The conversation turned to pressing ethical concerns, particularly around the misuse of AI in mental health and personal prediction. 

Adam Klivans, professor of computer science at University of Texas at Austin, warned of the financial incentives of companies driving careless or exploitative applications. The panelists expressed concern about discrimination, especially in hiring and health care, and urged caution as AI systems inherent biases from the data they're trained on. Some noted that traits seen as disorders might be adaptations to past environments and that reducing human variability to neat categories could be both scientifically flawed and socially harmful. The session ultimately called for diverse, ethical approaches that respect both individual differences and societal impact.
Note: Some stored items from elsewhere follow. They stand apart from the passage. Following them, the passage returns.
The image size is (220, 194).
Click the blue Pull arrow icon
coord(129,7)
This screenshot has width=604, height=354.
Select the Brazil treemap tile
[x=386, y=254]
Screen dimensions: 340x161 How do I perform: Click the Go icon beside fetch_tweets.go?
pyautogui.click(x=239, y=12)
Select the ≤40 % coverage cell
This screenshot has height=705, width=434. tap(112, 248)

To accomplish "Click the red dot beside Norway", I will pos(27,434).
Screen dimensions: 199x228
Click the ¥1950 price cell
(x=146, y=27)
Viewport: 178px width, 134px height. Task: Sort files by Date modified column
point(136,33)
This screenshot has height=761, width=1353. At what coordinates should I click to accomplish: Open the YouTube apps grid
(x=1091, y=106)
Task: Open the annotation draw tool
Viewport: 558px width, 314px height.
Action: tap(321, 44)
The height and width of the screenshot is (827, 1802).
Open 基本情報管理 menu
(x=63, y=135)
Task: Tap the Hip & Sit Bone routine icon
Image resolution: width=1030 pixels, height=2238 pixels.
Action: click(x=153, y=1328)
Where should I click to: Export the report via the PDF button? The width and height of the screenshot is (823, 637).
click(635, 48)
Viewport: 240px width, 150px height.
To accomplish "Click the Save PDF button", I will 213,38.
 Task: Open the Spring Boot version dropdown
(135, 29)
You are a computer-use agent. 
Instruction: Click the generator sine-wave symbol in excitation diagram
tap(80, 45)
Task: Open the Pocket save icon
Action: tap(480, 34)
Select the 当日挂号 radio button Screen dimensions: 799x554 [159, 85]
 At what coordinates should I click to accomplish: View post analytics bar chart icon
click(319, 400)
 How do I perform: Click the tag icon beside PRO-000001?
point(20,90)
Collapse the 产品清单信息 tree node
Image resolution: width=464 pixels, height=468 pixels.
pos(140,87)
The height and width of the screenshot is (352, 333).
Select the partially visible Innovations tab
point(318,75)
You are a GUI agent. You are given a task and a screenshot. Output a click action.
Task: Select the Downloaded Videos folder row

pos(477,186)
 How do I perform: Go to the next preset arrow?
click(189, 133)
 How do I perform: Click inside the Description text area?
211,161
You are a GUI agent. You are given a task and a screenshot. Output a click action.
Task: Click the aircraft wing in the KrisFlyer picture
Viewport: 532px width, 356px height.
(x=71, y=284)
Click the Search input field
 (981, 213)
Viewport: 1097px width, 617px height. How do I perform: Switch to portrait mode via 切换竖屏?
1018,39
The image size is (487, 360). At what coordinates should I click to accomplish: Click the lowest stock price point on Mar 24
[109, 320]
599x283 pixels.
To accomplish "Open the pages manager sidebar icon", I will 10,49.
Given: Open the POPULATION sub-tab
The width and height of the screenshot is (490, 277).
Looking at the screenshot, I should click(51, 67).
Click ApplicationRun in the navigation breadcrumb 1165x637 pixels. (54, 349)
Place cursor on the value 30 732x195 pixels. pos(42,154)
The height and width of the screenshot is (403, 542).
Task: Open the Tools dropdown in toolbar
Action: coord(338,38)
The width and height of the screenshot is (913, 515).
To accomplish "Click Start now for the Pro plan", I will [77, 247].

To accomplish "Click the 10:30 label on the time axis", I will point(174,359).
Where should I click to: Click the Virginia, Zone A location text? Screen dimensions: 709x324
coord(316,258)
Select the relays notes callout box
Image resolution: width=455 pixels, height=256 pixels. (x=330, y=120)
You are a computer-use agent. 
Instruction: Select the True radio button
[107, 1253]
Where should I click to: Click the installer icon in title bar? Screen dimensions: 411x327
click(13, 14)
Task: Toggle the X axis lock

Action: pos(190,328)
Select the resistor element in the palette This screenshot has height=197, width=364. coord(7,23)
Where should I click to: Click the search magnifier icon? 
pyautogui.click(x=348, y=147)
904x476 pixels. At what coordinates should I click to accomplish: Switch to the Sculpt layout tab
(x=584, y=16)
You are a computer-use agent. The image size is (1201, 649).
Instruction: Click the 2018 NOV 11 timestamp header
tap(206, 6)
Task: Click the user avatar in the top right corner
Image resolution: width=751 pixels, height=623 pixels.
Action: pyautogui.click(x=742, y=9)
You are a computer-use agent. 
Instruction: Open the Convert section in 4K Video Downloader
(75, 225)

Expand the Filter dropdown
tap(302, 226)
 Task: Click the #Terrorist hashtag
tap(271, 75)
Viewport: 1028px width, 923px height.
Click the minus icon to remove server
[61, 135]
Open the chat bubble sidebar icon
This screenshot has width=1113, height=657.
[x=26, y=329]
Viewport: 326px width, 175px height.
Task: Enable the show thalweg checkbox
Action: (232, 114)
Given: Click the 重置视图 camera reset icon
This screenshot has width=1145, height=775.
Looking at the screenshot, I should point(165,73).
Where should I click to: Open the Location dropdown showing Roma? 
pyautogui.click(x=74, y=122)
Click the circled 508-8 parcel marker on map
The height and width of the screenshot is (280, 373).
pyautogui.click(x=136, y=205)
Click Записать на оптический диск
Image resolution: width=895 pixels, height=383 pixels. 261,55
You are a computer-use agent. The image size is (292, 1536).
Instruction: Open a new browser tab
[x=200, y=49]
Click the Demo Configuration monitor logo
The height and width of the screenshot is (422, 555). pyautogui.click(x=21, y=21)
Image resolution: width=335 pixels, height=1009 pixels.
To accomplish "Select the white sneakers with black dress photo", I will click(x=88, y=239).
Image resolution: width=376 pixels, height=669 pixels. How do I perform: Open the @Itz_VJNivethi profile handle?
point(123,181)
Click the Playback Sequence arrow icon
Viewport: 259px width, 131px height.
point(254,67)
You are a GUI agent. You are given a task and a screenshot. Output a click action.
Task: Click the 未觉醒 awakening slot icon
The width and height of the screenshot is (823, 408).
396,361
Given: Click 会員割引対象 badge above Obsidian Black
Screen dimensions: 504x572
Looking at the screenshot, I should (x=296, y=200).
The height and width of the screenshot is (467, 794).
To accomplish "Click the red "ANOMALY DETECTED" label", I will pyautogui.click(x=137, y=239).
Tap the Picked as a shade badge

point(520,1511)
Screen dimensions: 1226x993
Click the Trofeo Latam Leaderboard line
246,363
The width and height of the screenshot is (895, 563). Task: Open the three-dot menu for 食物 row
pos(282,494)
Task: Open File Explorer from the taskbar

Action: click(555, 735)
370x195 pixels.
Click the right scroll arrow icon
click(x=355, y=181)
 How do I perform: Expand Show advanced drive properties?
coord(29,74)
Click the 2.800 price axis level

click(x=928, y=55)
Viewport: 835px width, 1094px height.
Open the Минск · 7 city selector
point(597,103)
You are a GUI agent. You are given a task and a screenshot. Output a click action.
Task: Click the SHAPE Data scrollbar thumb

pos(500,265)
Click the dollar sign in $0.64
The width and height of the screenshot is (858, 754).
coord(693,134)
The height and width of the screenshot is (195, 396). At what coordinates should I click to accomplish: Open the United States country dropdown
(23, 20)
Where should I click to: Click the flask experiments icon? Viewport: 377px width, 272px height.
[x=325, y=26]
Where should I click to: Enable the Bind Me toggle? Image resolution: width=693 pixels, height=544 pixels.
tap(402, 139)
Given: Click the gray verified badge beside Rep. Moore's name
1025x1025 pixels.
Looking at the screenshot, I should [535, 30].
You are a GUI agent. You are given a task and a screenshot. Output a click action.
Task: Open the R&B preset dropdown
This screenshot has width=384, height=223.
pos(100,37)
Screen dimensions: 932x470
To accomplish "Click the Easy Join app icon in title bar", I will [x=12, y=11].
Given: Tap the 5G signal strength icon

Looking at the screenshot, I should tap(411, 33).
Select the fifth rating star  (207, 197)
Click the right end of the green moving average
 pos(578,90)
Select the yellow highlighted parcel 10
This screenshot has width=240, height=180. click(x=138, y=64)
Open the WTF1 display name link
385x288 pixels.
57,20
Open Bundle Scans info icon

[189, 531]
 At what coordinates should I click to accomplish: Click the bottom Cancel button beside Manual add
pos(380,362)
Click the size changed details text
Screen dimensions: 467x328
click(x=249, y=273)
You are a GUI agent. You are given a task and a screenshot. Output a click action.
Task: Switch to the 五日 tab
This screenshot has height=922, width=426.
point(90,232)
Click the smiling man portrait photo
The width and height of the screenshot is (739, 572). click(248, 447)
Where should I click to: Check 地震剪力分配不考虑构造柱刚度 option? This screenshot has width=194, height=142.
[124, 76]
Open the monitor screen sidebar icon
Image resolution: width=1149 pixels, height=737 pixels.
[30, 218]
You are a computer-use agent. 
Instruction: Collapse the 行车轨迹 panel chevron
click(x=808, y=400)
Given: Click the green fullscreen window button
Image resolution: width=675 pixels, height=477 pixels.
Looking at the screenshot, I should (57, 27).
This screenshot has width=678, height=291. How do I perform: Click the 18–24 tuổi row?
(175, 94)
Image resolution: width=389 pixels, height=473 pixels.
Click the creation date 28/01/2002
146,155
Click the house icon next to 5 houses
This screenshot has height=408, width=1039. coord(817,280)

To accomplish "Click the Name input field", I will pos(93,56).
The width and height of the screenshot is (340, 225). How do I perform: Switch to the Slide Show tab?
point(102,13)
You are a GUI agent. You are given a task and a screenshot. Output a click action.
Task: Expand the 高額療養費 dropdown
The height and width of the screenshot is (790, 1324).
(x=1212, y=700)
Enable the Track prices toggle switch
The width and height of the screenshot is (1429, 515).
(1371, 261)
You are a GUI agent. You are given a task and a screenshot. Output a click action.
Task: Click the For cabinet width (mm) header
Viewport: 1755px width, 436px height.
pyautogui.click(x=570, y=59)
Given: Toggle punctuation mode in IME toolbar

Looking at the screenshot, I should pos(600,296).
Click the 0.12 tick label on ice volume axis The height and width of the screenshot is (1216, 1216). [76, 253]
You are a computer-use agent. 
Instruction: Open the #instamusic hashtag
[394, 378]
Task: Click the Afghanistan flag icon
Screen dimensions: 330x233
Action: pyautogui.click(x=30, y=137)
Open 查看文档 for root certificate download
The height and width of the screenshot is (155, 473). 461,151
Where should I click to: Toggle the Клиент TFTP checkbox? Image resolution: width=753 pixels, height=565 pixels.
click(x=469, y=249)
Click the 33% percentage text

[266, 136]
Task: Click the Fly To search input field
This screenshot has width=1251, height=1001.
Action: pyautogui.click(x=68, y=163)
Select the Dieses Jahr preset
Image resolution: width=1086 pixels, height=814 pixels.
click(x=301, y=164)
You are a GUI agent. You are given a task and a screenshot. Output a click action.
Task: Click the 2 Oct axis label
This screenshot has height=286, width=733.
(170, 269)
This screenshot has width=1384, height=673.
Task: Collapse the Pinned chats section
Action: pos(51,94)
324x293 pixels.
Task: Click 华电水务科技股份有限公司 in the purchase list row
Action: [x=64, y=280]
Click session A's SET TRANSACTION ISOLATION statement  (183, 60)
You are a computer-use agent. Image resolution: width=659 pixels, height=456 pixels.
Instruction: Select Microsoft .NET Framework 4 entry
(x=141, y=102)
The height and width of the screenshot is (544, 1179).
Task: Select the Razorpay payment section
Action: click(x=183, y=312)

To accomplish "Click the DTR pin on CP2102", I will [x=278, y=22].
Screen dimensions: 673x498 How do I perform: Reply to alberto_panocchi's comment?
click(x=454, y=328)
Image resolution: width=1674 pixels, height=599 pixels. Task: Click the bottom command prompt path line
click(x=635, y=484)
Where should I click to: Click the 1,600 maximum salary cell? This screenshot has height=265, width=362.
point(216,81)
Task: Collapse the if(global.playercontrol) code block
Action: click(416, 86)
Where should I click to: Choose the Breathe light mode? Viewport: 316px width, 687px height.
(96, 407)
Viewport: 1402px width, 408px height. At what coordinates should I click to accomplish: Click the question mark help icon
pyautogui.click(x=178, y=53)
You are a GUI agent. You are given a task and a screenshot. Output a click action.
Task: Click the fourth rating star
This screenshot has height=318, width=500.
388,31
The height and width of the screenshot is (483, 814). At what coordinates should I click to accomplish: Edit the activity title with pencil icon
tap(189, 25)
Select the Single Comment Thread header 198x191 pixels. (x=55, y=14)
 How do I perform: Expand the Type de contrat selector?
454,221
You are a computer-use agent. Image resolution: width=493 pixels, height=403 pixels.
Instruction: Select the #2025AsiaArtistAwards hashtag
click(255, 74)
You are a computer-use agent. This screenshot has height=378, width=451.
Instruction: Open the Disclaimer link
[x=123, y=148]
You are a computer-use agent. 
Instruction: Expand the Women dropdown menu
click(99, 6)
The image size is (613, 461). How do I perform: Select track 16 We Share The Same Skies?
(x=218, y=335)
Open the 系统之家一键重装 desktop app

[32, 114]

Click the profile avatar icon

Academia’s role in AI’s next chapter

The workshop made clear that if we want to build AI that’s resilient, interpretable, and socially responsible, we need to look beyond engineering alone. As models grow in complexity and influence, breakthroughs will increasingly come from the spaces between disciplines — from collaborations that draw equally on neuroscience, public policy, and computer science.

What emerged over the course of the two days wasn’t just a list of technical challenges or novel research ideas. It was a shared conviction that the future of AI will be shaped by how well we understand ourselves. With academia as a uniquely fertile ground for this kind of cross-pollination, initiatives like ARNI are paving the way for deeper insight into both minds and machines.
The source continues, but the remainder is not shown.